| 23:11 Uhr

Giro d’Italia
Froome feiert Giro-Sieg mit „reinem Gewissen“

Der unter Dopingverdacht stehende Brite Chris Froome hat doch noch den Giro d’Italia gewonnen. Er jubelt im Rosa Trikot.
Der unter Dopingverdacht stehende Brite Chris Froome hat doch noch den Giro d’Italia gewonnen. Er jubelt im Rosa Trikot. FOTO: dpa / Yuzuru Sunada
Rom. Britischer Radprofi gewinnt die Italien-Rundfahrt. Sein sensationelles Solo über 80 Kilometer vom Freitag wirft Fragen auf.

Das allgemeine Misstrauen verfolgte Christopher Froome bis in die antiken Straßenzüge der Ewigen Stadt. Rom trug rosa am Finaltag des Giro d’Italia, und im Schatten des gewaltigen Kolosseums wurde dem britischen Radstar der Siegerpokal Trofeo Senza Fine überreicht. Für unbeschwerte Freude gab es allerdings nur bedingt Anlass.

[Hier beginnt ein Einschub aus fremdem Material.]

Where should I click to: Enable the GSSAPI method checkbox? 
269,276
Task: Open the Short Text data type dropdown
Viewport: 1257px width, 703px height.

Alle Wege führen nach Rom, heißt es. Es gibt nicht wenige, die wünschten, Froome hätte seine Reise niemals angetreten. Froomes erster Gesamtsieg bei der Italien-Rundfahrt ist durch die noch immer ungeklärte Salbutamol-Affäre überschattet und schwer belastet. Noch ist völlig offen, ob der Triumph des Briten Bestand haben oder wegen einer möglichen Doping-Strafe aus den Ergebnislisten gestrichen werden wird. Für Froome ging in Rom zwar ein Karrieretraum in Erfüllung, für den Radsport ist sein Erfolg ein denkbar ungünstiges Szenario.

Der viermalige Tour-de-France-Sieger versuchte, alle Zweifel zu zerstreuen. „Ich habe ein reines Gewissen“, sagte Froome. Wenn die Zeit reif sei, würden alle Informationen geteilt: „Ich bin sicher, dass die Leute meinen Standpunkt übernehmen werden.“ Während der WM 2017 im September war Froome von einem positiven Dopingtest auf das Asthmamittel Salbutamol in Kenntnis gesetzt worden. Der festgeschriebene Grenzwert war bei einer während der Vuelta entnommenen Probe um das Doppelte überschritten worden. Noch immer ist unklar, wann es ein Urteil geben wird. Der Radsport-Weltverband UCI hatte im Vorfeld des Giros aber betont, dass Froome ein Sieg nachträglich aberkannt werden könnte.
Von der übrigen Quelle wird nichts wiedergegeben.